Two days back the Prime Minister Dr. Manmohan Singh released a commemorative postage stamp in honour of Puran Chandra Gupta, founder of Dainik Jagaran, a leading Hindi daily of the country. The occasion: January 2, 2012 was the late journalist’s birth centenary.
Asserting that freedom of the press was a must for the growth of Indian democracy, the P.M. asked media organizations to devise a mechanism to promote objectivity and curb sensationalism. “In my opinion”, Dr. Manmohan Singh said, “there is a general consensus in our country that no outside control should be imposed on the media”
The Prime Minister also launched on the occasion a biography of Puran Chandra Gupta.
This biography recounts how Puran Chandra was jailed for resisting the Emergency. When on June 26, 1975 Prime Minister Mrs. Indira Gandhi announced promulgation of the Emergency and imposition of censorship on the press, no paper was allowed to publish any news about the arrest of leaders, or where they had been imprisoned.
In the book released by Dr. Manmohan Singh last week, I saw a reproduction of the front page of Jagaran, June 27, 1975. The banner headline was: Rashtriya Aapat Sthiti Ghoshit, Sabhi Vipakshi Neta Band. Photographs of eight opposition leaders – Charan Singh, A.B. Vajpayee, Jaya Prakash Narain, Morarji Desai, L.K. Advani, Piloo Mody, Raj Narain and Chandra Shekhar were shown alongside this front page report. Also shown was a blank editorial column with the caption “A New Democracy?”
To the best of my recollection, no other paper was able to publish a news report of this kind and have it circulated among readers.
I do not know if the P.M. had occasion to glance through this book, or if any one had mentioned to him that the Jagaran editors were arrested because they had opposed the Emergency firmly. If he had been briefed about all this, he would have done a signal service to democracy if he had referred to the facts in his laudatory references to the Jagaran founder. By omitting to do so, he has really missed an opportunity to distance himself from the worst assault inflicted on press freedom in the history of independent India ! .
The Shah Commission which was set up by the Morarji Bhai Government to probe the excesses committed during the Emergency mentions that quotations from Geeta and from Gandhi were disallowed, and excised by the censors.

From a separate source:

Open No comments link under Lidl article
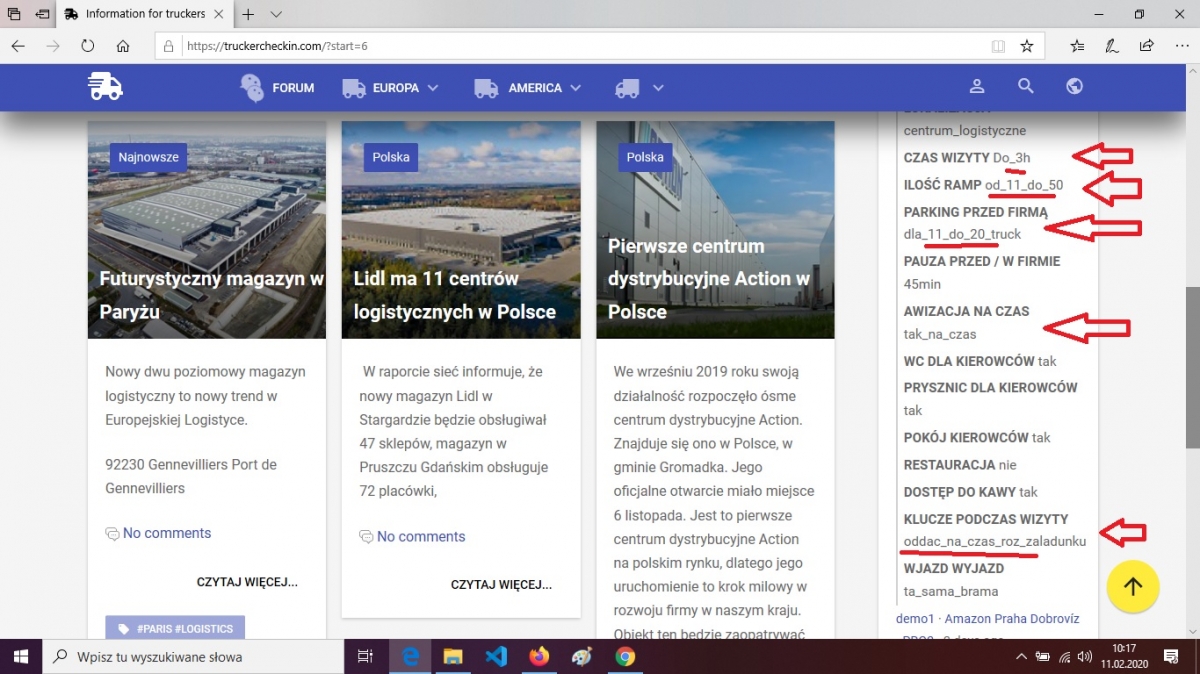1200x674 pixels. click(420, 537)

The Shah Commission examined V.C. Shukla, Information & Broadcasting Minister, during the Emergency. The Commission Report says on page 38 of Interim Report :
“Shri Shukla said that the reasons why quotations were disallowed were that that these quotations which were made with reference to the British Raj were now taken out of context, would create misunderstandings and therefore they should be avoided.
Newspapers were not even allowed to keep the editorial columns blank. According to Shri Shukla if the editorial space was left blank this signified protest and according to the policy of the Government it was not proposed to allow any protest to be signified in that manner. He further clarified that space kept blank in a newspaper was a protest against the emergency. Therefore, it was unlawful and therefore, the Government was entitled to say that it should not be left blank. Both Shri Raj Mohan Gandhi and Shri Nikhil Chakravarty felt that Government’s objection to editors leaving space blank in the newspapers was because they wanted to give an impression that there was no censorship in the country.”
Going through the Shah Commission Report I find that Puran Chand Gupta who was also Chairman of the Board of Directors of the PTI appeared before the Commission and gave scathing testimony against Government’s harassment of the media during the Emergency.
P.C. Gupta alleged that pressure was put on PTI and UNI who were running their agencies independently of the Samachar News Agency launched by the Government of India. This was done
– by cutting off teleprinter lines,
– by non-payment of All India Radio dues,
– by adverse publicity given in the press regarding their allegedly outstanding dues.
The commission has recorded the Information & Broadcasting Minister’s candid explanation thus:
“Shri V.C. Shukla admitted that from the time Cabinet directed him to try ‘other methods’ on December 13, 1975 to the time they bore fruit on January 24, 1976, the agencies were compelled, induced or, persuaded by so-called ‘other methods’ to join in the scheme of merger (with Samachar).”